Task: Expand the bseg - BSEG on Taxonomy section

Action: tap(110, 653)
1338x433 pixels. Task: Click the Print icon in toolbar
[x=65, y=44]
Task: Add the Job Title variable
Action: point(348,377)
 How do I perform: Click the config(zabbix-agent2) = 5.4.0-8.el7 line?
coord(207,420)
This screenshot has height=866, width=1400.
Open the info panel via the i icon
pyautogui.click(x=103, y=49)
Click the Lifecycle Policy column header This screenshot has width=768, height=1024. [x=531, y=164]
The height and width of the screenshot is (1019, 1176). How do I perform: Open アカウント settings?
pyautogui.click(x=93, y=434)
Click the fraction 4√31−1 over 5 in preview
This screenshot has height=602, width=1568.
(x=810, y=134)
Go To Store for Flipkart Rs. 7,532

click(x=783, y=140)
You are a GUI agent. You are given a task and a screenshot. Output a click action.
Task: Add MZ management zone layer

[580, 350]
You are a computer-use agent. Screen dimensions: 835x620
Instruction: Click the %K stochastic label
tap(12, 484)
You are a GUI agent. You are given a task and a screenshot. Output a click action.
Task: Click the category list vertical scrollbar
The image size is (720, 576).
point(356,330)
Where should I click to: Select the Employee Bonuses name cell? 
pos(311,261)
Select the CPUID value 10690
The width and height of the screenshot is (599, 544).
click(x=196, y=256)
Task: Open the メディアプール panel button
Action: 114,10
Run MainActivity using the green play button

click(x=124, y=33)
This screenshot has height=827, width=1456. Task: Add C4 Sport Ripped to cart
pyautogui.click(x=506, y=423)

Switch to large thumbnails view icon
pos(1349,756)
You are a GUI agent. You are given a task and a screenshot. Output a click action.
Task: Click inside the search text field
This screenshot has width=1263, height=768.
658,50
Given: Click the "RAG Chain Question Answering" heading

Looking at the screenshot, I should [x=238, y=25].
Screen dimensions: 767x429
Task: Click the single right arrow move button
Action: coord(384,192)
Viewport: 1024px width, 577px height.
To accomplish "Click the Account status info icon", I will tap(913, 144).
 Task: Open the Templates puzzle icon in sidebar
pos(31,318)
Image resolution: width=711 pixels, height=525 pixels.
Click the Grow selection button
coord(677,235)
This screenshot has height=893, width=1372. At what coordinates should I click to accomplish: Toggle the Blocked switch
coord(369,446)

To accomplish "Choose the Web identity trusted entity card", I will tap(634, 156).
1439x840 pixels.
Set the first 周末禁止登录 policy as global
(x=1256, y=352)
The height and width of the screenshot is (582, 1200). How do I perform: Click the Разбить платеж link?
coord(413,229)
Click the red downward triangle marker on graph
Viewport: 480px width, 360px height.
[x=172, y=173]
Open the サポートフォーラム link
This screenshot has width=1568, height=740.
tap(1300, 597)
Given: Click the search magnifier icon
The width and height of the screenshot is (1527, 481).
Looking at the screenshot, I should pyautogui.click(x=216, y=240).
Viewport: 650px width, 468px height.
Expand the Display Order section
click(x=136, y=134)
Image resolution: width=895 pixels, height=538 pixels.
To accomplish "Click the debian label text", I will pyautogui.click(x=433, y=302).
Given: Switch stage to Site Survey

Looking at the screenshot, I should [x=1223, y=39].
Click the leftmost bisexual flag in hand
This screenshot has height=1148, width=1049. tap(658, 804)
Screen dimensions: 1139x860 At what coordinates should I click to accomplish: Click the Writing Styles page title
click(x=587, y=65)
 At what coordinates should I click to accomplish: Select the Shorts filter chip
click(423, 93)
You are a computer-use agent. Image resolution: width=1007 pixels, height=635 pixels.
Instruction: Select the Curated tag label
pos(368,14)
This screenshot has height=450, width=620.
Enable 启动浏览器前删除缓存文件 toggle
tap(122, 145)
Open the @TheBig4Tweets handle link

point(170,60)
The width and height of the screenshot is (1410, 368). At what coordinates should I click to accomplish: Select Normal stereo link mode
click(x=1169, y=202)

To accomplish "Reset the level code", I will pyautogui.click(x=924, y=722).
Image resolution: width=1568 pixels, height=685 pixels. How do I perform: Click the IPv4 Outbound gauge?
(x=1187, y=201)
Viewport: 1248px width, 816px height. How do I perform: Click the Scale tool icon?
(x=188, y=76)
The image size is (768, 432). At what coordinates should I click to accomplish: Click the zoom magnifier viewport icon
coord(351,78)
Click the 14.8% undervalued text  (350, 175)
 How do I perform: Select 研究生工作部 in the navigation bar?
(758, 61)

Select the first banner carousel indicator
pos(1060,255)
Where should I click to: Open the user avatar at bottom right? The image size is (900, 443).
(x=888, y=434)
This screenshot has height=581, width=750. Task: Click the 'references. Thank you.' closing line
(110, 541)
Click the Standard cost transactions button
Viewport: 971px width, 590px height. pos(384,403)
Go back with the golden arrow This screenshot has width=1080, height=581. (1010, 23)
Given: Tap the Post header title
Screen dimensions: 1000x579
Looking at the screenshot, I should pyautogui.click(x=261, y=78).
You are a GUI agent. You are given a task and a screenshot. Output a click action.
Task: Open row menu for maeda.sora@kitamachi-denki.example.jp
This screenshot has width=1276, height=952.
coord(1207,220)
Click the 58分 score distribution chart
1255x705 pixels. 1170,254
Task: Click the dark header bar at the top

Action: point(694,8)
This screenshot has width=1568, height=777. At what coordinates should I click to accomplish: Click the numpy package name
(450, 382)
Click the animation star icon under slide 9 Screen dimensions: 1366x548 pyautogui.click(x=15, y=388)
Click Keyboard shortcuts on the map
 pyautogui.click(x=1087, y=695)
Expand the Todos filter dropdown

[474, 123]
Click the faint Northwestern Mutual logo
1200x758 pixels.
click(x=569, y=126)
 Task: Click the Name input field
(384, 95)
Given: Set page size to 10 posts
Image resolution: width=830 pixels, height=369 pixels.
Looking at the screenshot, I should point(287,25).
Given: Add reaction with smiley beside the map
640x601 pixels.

————————

The problem:
Please return a copy of each line in the entries that has the string "computer".

Reply to the task:
You are a computer-use agent. Screen dimensions: 835x620
You are a computer-use agent. Image resolution: width=1007 pixels, height=635 pixels.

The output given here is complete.